• [TRECHO DA PÁGINA]
================================

Américo contava com 23 anos e desde os 18 servia no Destacamento de Base Aérea de Santos, na ilha de Itapema, também conhecida como Vicente de Carvalho. A ilha fica próxima ao porto de Santos e seus habitantes homens, na maioria, eram estivadores que trabalhavam no porto. Apesar do catolicismo ser a religião predominante, poucos eram os moradores que não tinham posto os pés em um terreiro de candomblé para “tomar um passe” ou fazer um pedido.

Américo era meu companheiro de farda desde o ingresso na aeronáutica, assim como o Wanderley e alguns outros. Formávamos um pequeno grupo, comum em toda caserna, para as farras nos finais de semana em que folgávamos.

Acontece que o Américo estando para se casar, se viu indeciso e nós todos solteiros não tínhamos autoridade para um conselho. Ele, então, resolveu pedir um conselho a um pai-de-santo muito famoso na ilha, e, para dar-lhe confiança, nos levou a “tiracolo”.

Entramos, com a devida licença dos seguranças, na salinha do candomblé. Sentimos logo haver ali uma mistura de fumaça de charuto e cheiro de cachaça.

— Mas que cheiro safado! Disse-me baixinho, Wanderlei.

Então, fomos nos refugiar perto da única janelinha da saleta. Minutos depois, mais habituados à atmosfera do lugar, pudemos observar melhor o ambiente. Havia na saleta (lotada), entre outras pessoas, umas mulatas saradas, vestidas de branco, que o pai-de-santo sentado em uma cadeira do tipo “trono”, chamava de vez em quando para fazer isso ou aquilo.

O Pai-de-Santo, conforme ficamos sabendo, “recebe” um espírito de alcunha Zé Pelintra e vestia-se conforme a exigência dele: terno branco, gravata vermelha, sapato branco, chapéu branco com uma fita vermelha e finalmente uma bengala. Uma das formosas mulatas informou-nos que o Zé gosta muito de ser agradado com presentes, principalmente em reais; como também, ser brincalhão, da presença de mulheres e de elogiá-las... Informamos-lhe que o agrado seria feito pelo nosso amigo Américo.

================================

• [TAREFAS ESCRITAS]
1) Enumere todas as peças e acessórios que, segundo o trecho, compõem o traje que o pai-de-santo usava por exigência de Zé Pelintra.
2) Responda com base no trecho:
(a) Quantos anos tinha Américo?
(b) Em que trabalhava a maioria dos habitantes homens da ilha?
(c) Em que lugar da saleta o grupo foi se refugiar?
3) Reproduza fielmente a passagem do trecho que começa em "Acontece que o" e termina em "isso ou aquilo.".
Os registros abaixo não têm relação com o trecho.

• [INFORMAÇÕES FORNECIDAS]
================================

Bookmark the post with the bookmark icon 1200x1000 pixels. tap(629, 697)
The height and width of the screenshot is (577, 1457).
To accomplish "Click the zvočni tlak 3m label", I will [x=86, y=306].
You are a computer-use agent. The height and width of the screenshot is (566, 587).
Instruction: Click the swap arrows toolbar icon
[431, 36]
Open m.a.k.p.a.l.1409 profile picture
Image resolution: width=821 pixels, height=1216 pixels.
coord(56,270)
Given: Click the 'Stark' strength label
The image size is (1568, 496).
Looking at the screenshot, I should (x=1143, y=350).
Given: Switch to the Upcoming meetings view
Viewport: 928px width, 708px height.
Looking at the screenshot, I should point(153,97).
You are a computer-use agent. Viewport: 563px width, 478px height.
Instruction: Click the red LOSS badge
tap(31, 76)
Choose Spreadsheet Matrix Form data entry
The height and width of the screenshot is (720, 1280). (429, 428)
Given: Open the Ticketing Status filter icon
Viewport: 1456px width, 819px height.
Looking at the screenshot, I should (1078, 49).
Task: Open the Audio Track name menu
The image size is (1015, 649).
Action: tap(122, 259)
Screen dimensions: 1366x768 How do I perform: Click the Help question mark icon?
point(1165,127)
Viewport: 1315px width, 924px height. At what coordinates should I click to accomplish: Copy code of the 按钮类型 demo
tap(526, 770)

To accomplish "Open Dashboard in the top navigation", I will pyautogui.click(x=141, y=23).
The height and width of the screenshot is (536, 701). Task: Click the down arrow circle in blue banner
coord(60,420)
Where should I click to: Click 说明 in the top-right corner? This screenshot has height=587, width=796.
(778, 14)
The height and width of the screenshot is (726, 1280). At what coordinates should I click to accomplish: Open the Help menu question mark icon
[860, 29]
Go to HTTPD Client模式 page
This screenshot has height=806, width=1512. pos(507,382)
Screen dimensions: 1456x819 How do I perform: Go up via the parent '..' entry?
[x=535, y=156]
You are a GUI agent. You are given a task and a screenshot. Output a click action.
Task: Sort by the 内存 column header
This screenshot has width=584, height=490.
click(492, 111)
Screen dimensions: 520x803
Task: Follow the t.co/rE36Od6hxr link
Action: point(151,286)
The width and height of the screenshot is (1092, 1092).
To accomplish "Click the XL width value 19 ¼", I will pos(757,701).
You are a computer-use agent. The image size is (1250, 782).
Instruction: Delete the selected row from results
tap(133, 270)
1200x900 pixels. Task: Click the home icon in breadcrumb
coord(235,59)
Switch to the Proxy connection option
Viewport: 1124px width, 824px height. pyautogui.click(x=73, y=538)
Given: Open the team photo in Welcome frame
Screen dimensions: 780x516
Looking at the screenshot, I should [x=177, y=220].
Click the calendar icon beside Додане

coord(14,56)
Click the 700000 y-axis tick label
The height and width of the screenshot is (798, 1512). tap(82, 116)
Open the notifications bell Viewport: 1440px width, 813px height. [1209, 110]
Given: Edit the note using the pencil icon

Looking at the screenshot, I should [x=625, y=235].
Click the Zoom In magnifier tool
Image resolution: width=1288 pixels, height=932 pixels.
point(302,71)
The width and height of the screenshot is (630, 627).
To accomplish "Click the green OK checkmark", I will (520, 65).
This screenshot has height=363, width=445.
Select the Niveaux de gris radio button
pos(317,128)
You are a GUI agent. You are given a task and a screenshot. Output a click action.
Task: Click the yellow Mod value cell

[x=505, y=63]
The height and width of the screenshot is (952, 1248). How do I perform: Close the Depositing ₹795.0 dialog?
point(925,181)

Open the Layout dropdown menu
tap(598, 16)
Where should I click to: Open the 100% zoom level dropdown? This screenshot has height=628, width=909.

================================

• [RESPOSTAS POR TAREFA]
1) Terno branco, gravata vermelha, sapato branco, chapéu branco com uma fita vermelha e bengala.

2)
(a) Tinha 23 anos.
(b) Eram estivadores que trabalhavam no porto.
(c) Perto da única janelinha da saleta.

3)
Acontece que o Américo estando para se casar, se viu indeciso e nós todos solteiros não tínhamos autoridade para um conselho. Ele, então, resolveu pedir um conselho a um pai-de-santo muito famoso na ilha, e, para dar-lhe confiança, nos levou a “tiracolo”.

Entramos, com a devida licença dos seguranças, na salinha do candomblé. Sentimos logo haver ali uma mistura de fumaça de charuto e cheiro de cachaça.

— Mas que cheiro safado! Disse-me baixinho, Wanderlei.

Então, fomos nos refugiar perto da única janelinha da saleta. Minutos depois, mais habituados à atmosfera do lugar, pudemos observar melhor o ambiente. Havia na saleta (lotada), entre outras pessoas, umas mulatas saradas, vestidas de branco, que o pai-de-santo sentado em uma cadeira do tipo “trono”, chamava de vez em quando para fazer isso ou aquilo.